Instruction:
Copy out, word for word, the lines starting with the one containing "Describe the element" and ending with the one containing "at that location.", both included. Leave the pictures out of your answer.

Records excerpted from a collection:
++++

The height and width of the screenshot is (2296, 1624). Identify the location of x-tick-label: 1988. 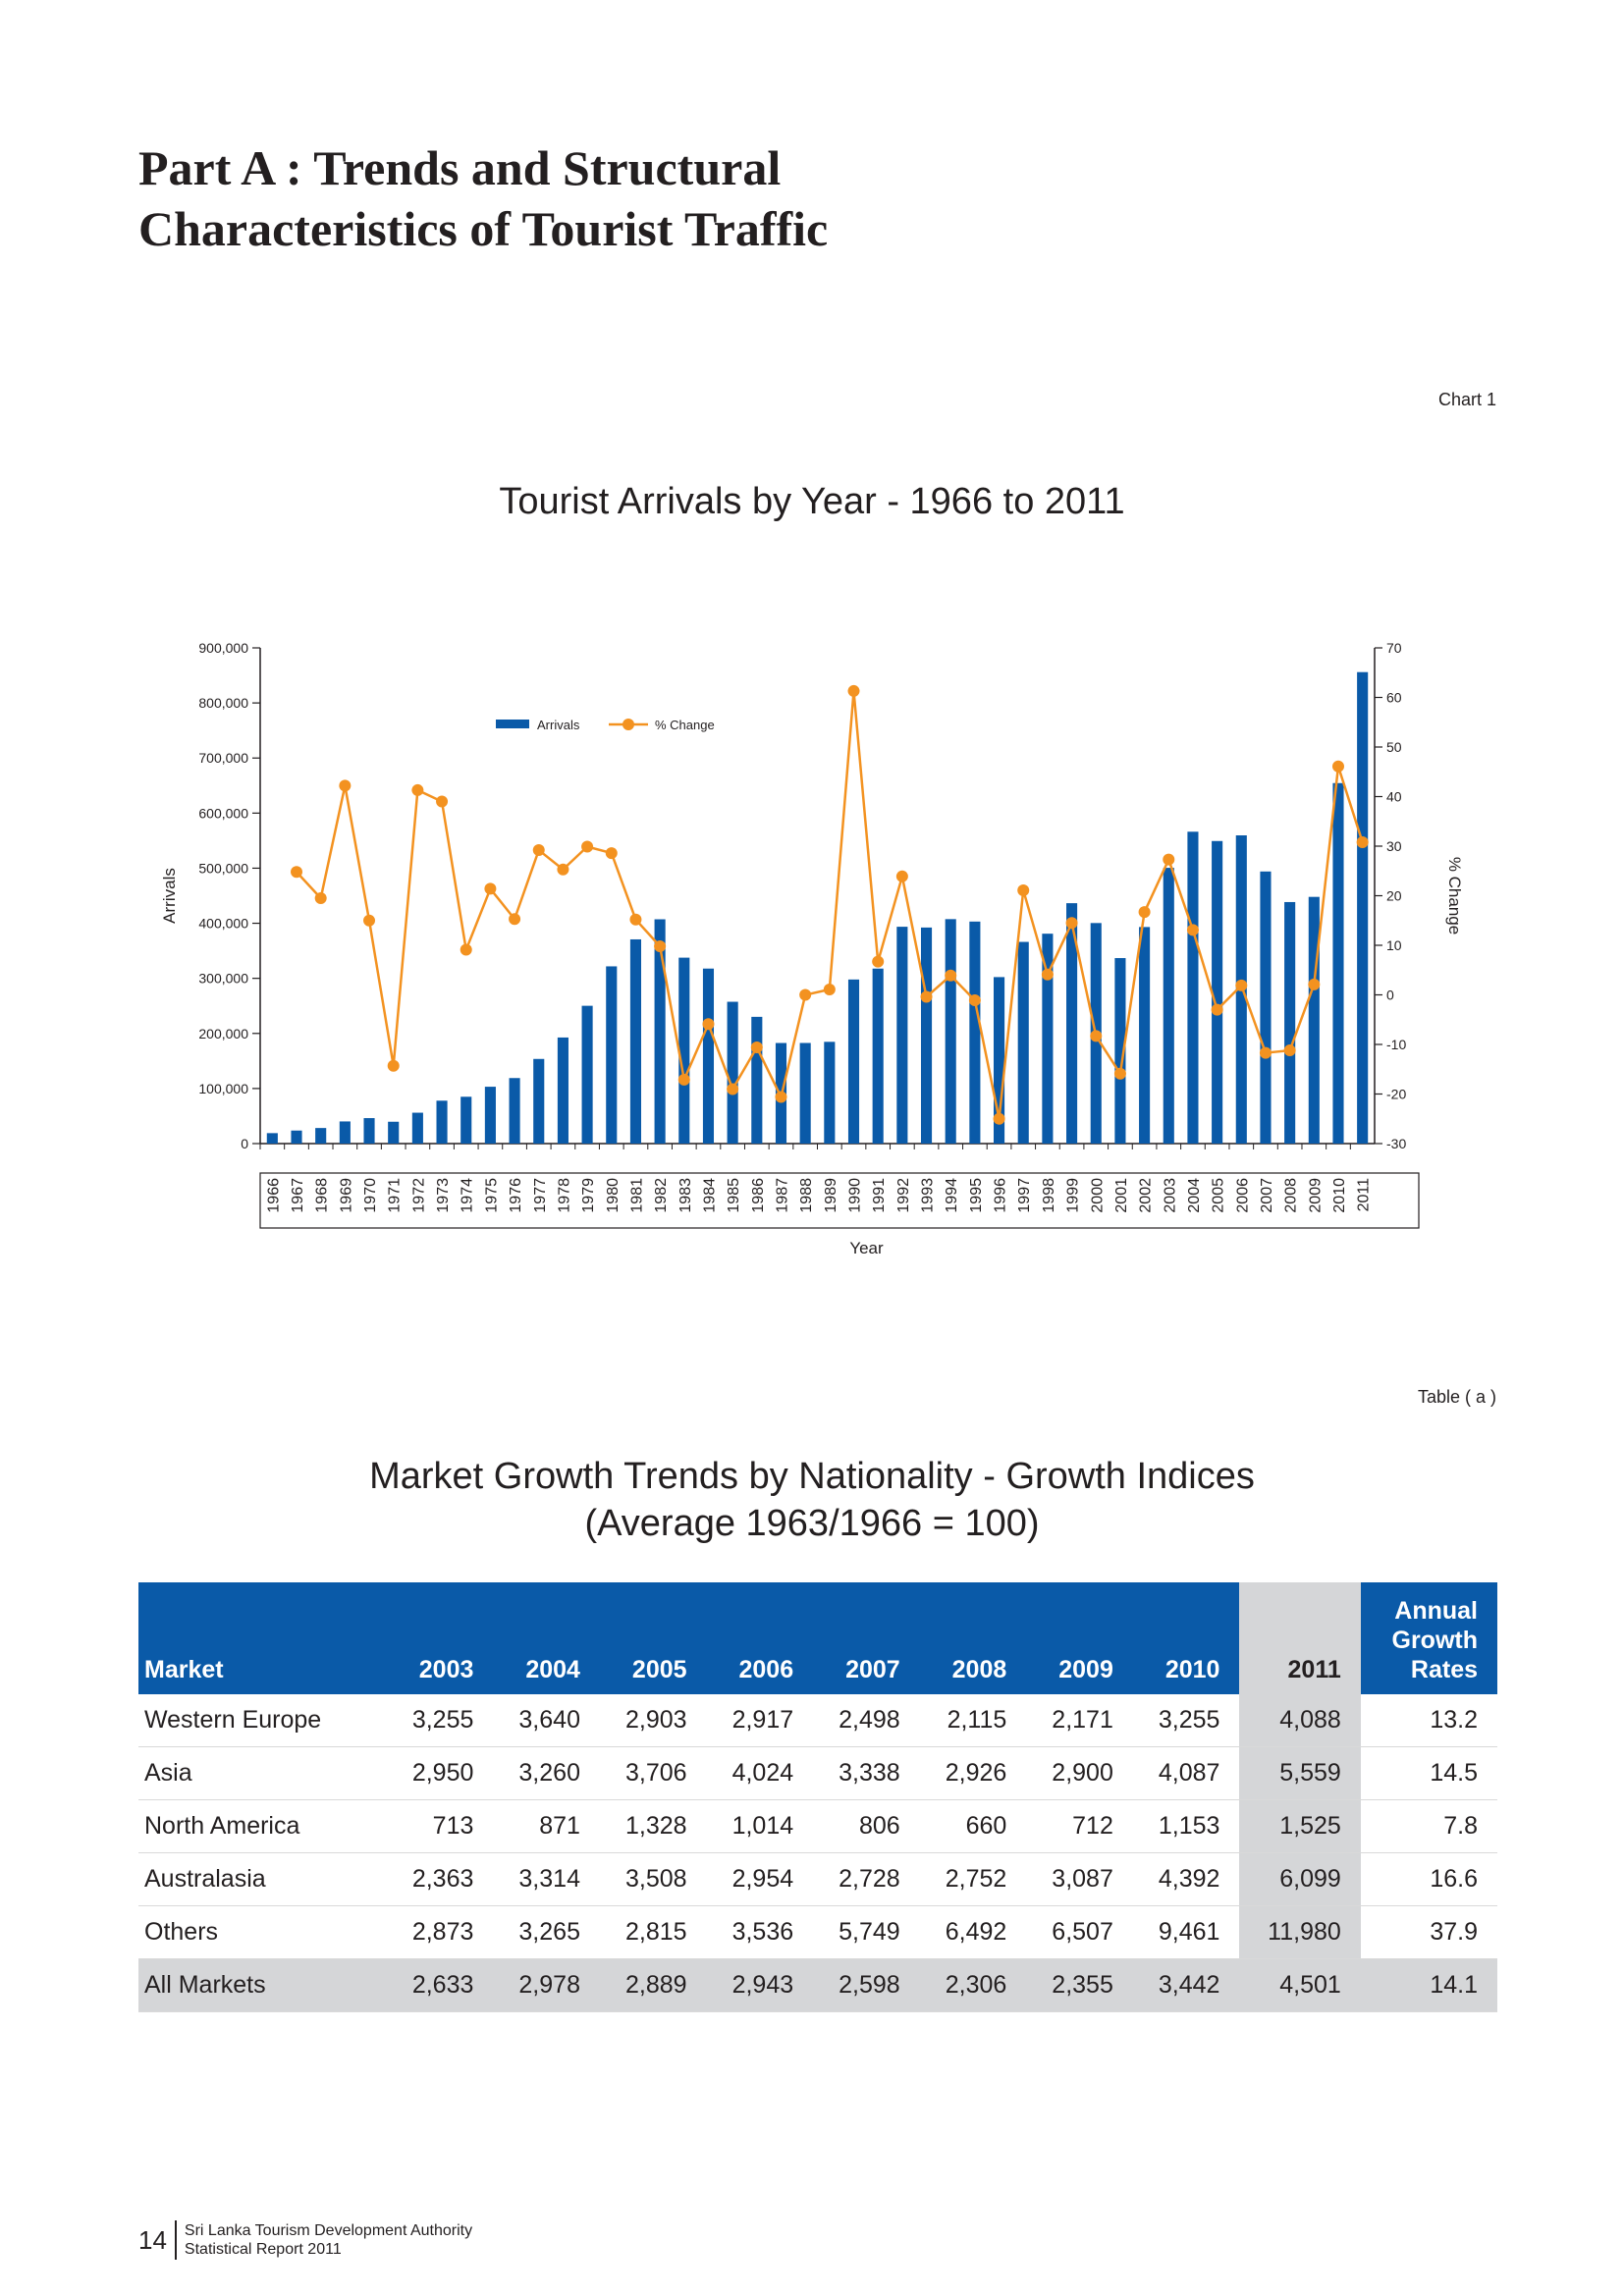
(806, 1196).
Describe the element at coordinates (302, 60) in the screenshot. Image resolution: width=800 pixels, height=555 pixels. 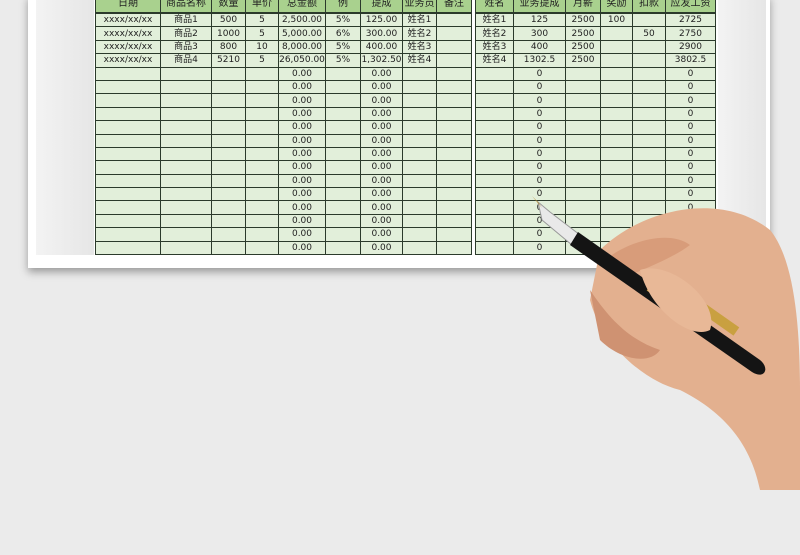
I see `table-cell: 26,050.00` at that location.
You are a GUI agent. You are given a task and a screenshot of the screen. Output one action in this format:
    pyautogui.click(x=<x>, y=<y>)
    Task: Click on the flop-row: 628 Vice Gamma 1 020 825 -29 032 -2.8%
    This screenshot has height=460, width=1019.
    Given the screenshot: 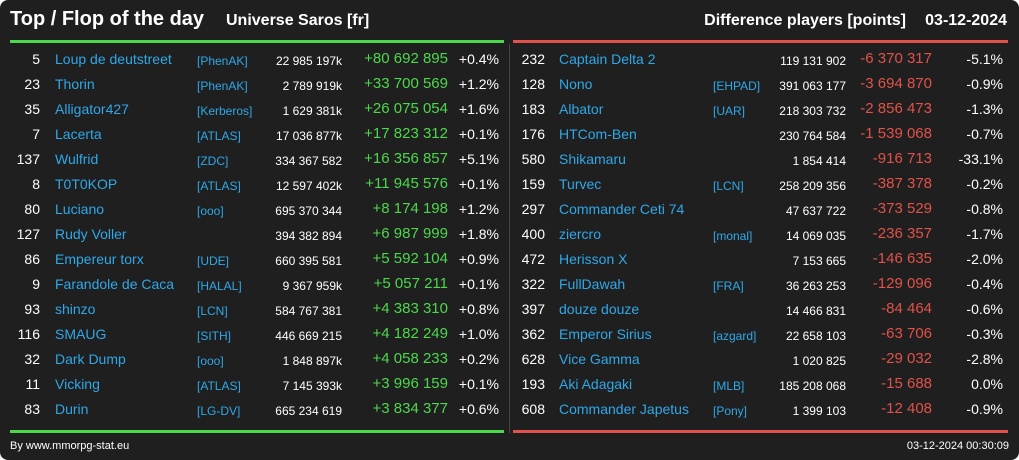 What is the action you would take?
    pyautogui.click(x=764, y=358)
    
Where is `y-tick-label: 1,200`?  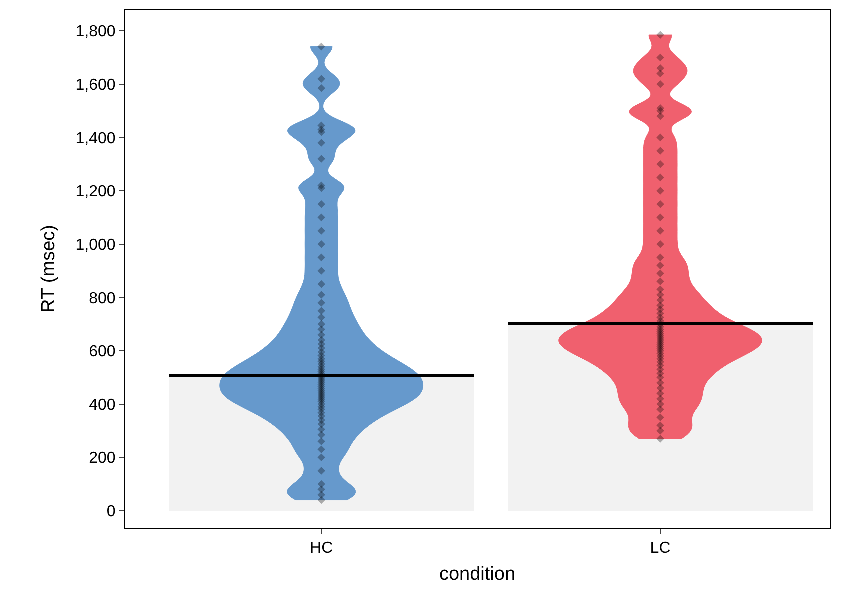 y-tick-label: 1,200 is located at coordinates (96, 192).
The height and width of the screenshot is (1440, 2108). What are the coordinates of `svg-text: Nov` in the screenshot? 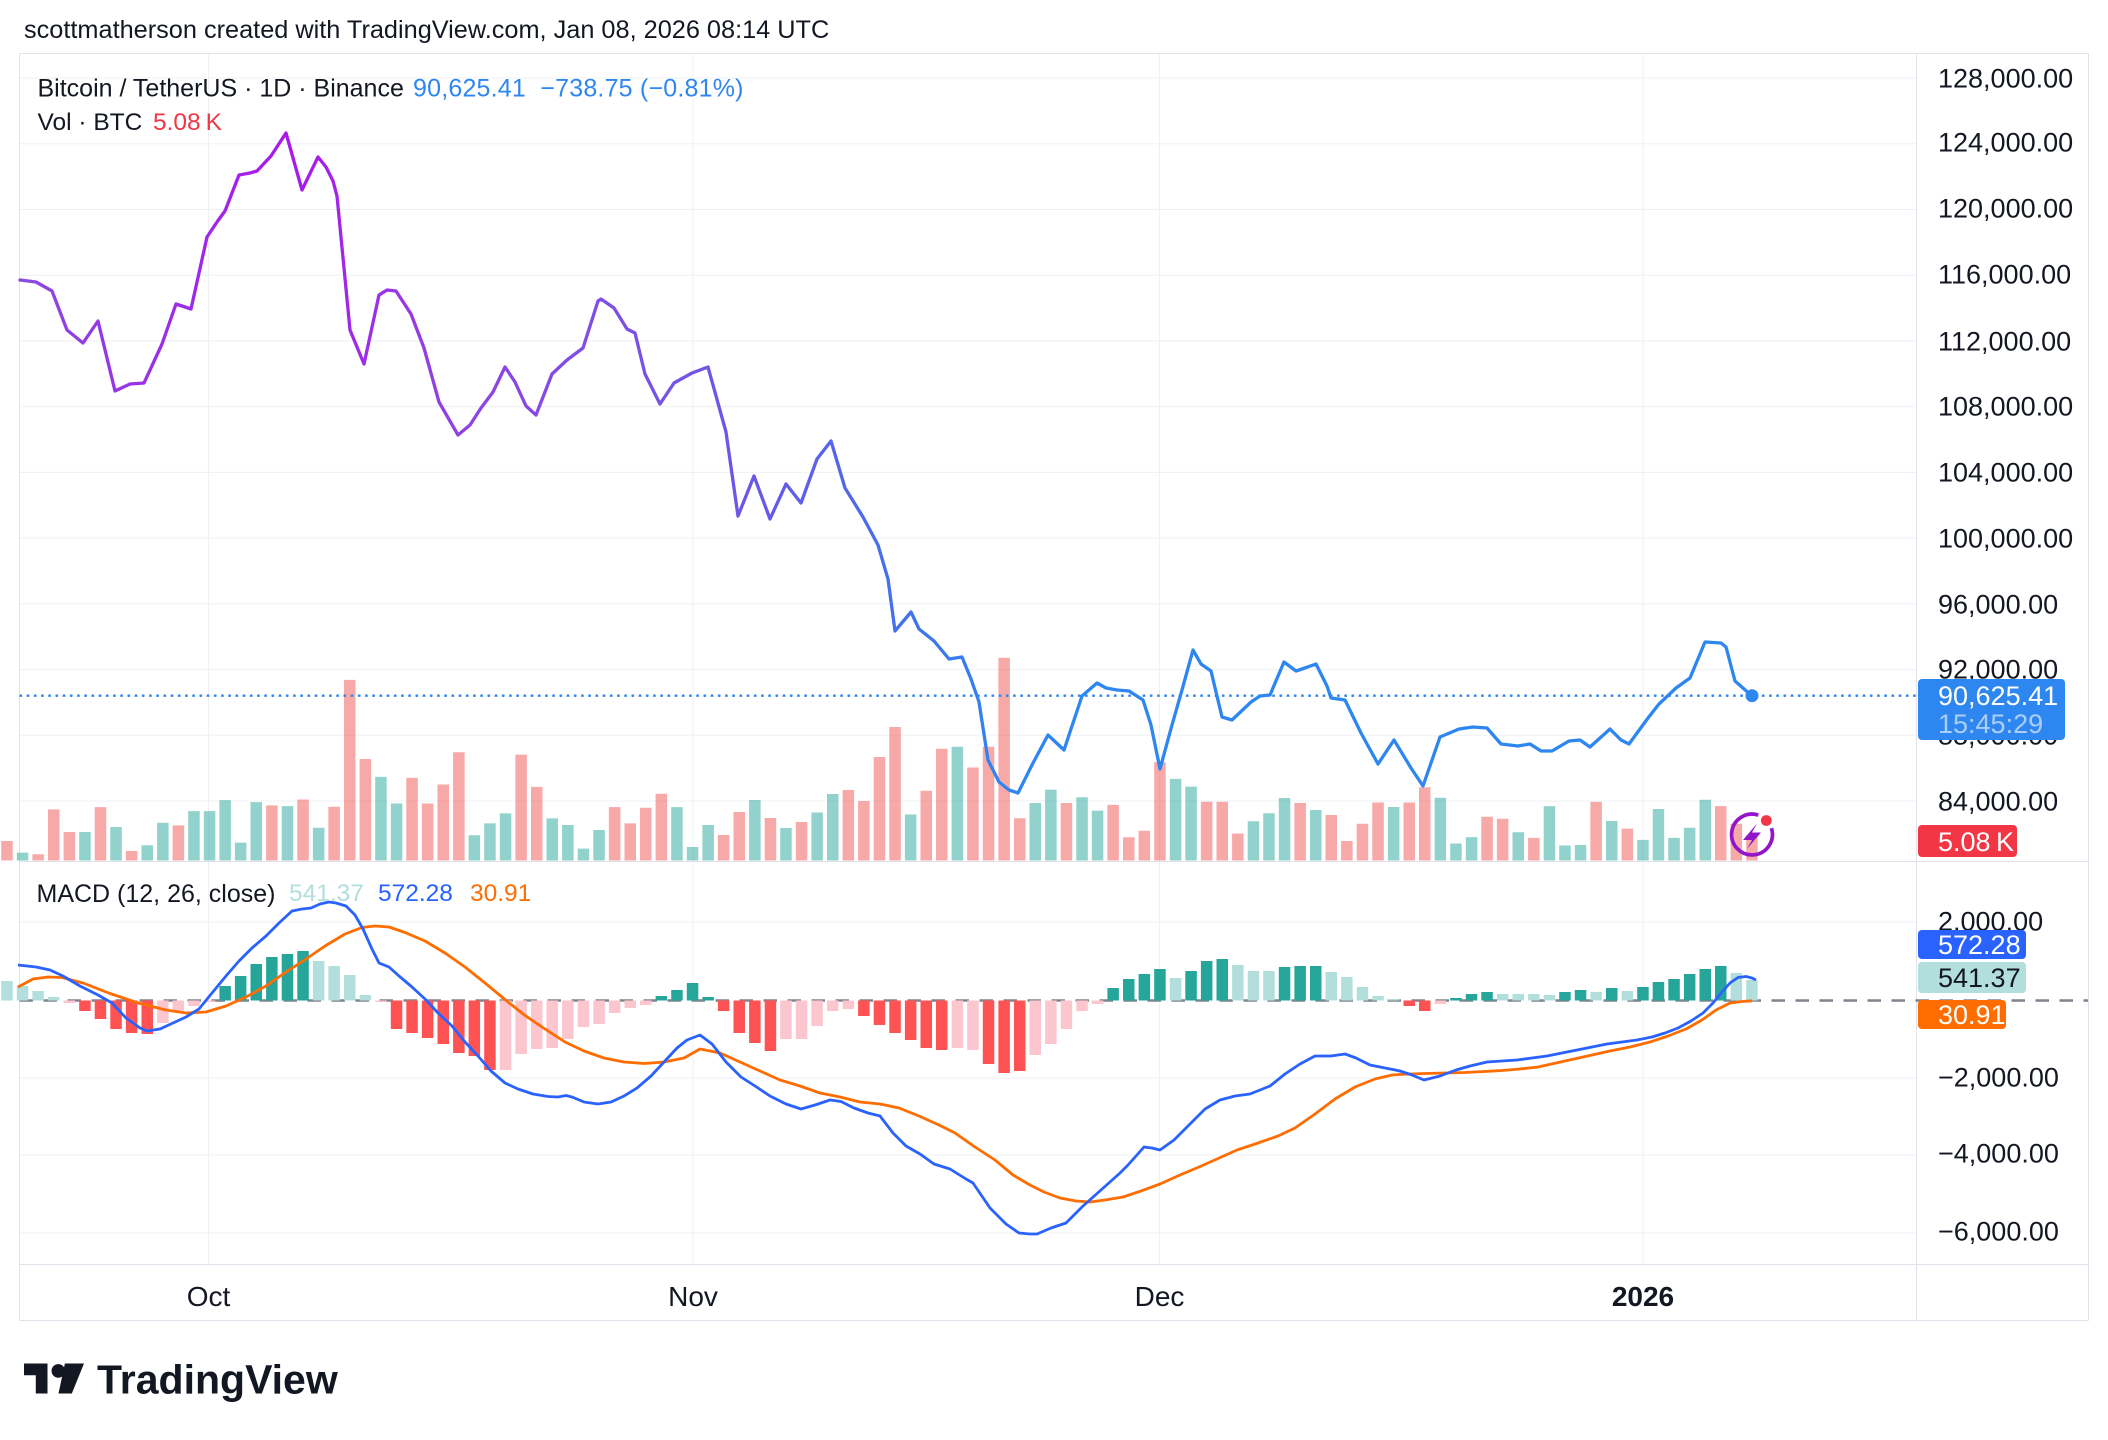 It's located at (693, 1296).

++++

The completed task:
Describe the element at coordinates (302, 60) in the screenshot. Image resolution: width=800 pixels, height=555 pixels. 
I see `table-cell: 26,050.00` at that location.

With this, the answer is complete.